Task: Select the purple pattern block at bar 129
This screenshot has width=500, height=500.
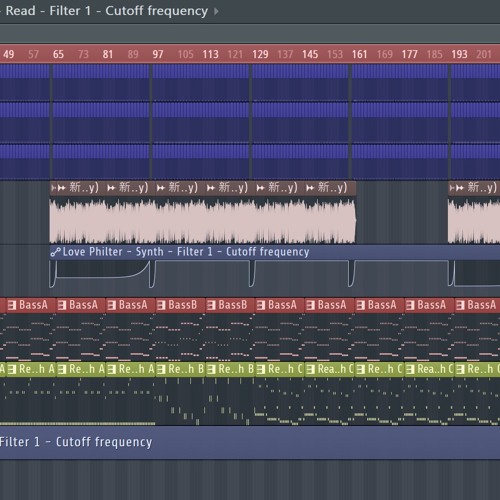Action: coord(300,122)
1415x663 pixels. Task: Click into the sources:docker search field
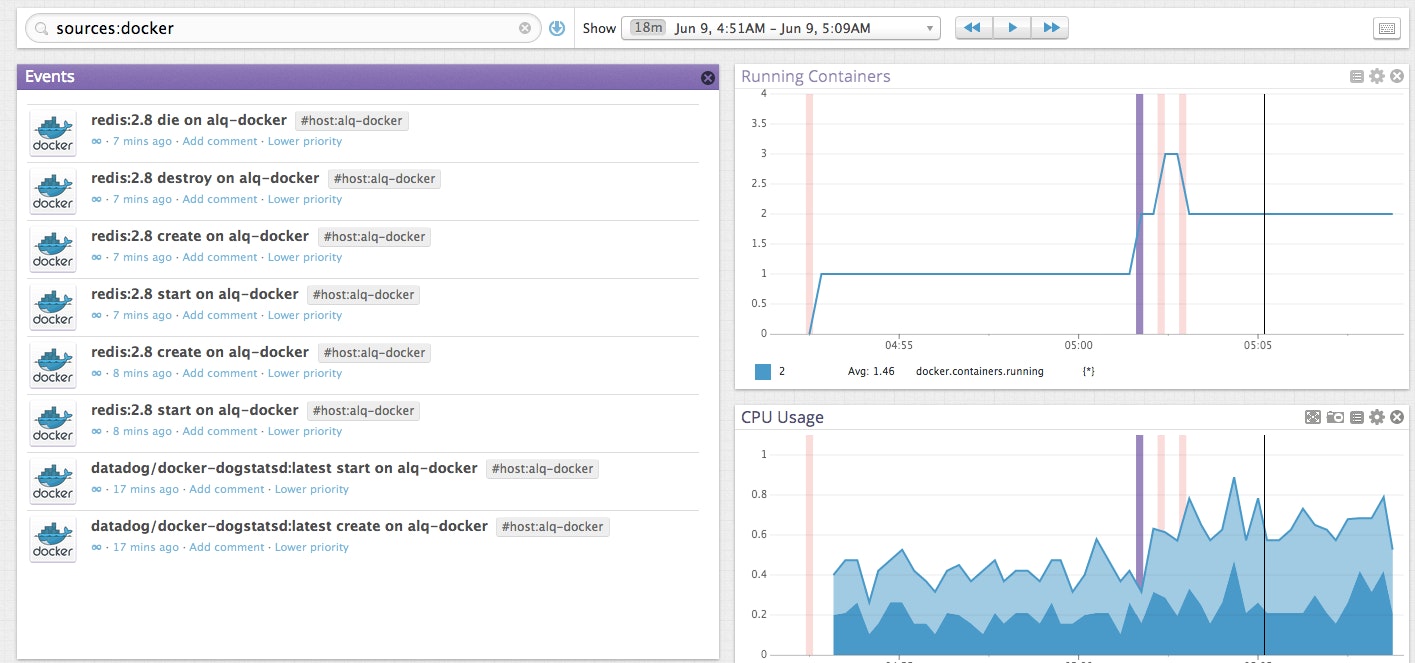click(x=280, y=28)
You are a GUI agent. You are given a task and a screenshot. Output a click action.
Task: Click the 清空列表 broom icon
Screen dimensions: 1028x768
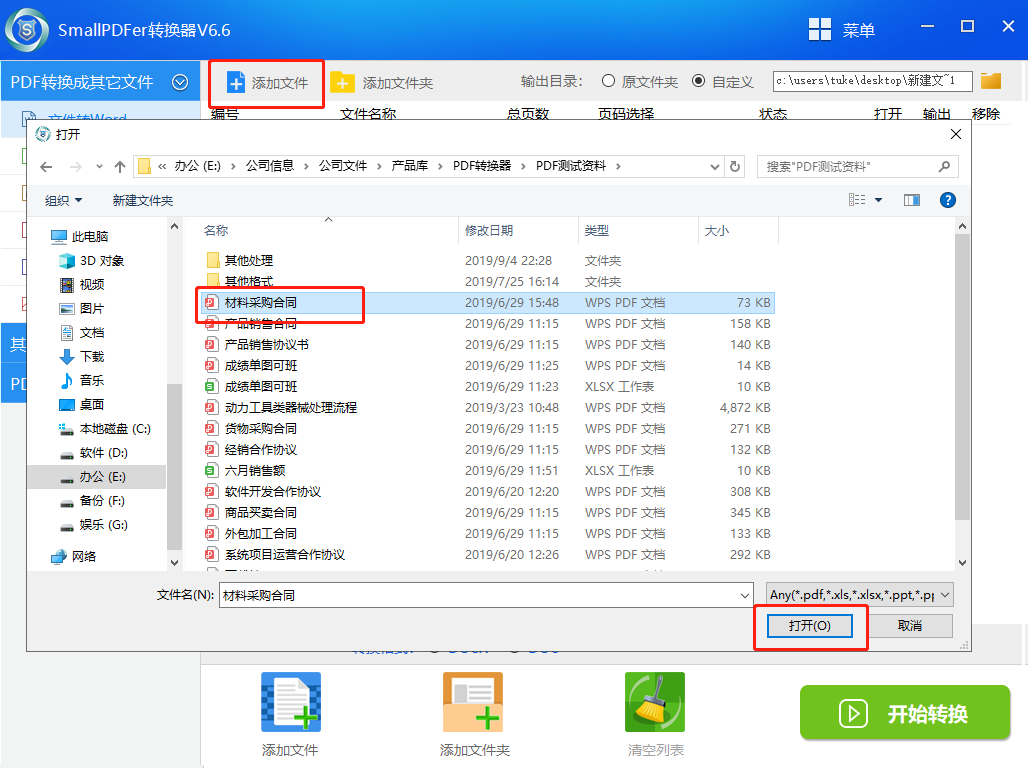[655, 701]
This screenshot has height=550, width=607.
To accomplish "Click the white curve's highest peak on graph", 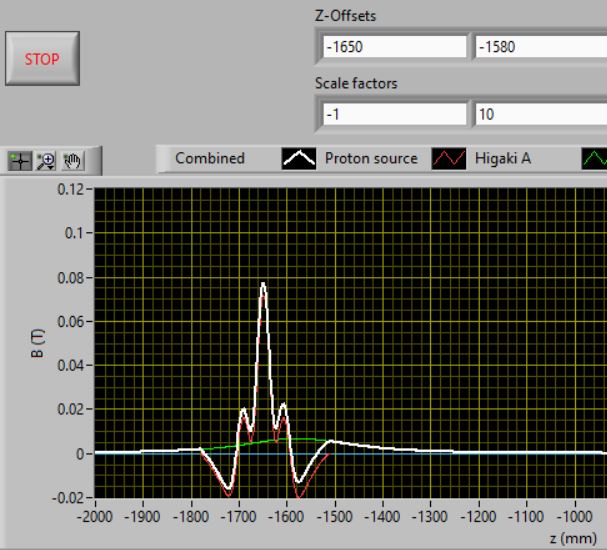I will click(264, 284).
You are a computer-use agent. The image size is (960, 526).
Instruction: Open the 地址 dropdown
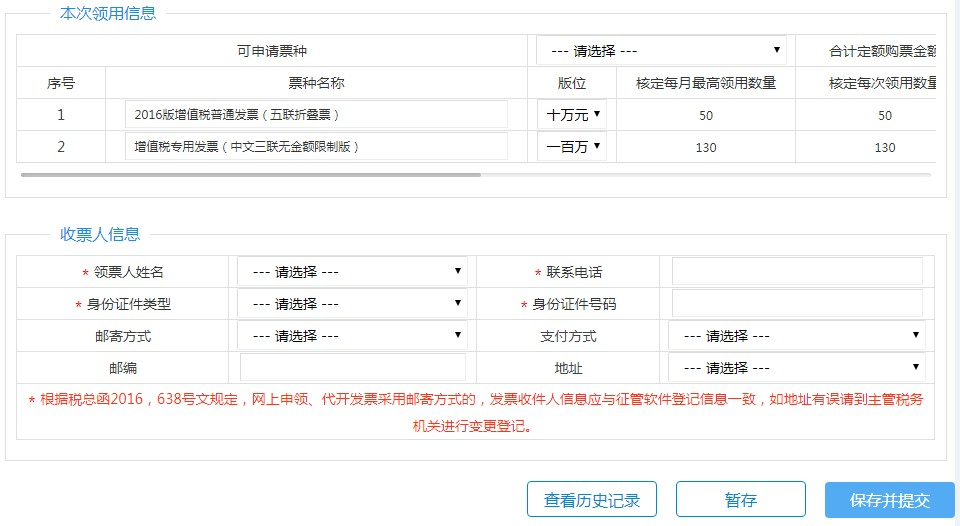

## Your task:
Within the entries above, find every line where the string "agent" occurs, and copy it.

## Solution:
You are a GUI agent. You are given a task and a screenshot. Output a click action.
You are a computer-use agent. The image size is (960, 526).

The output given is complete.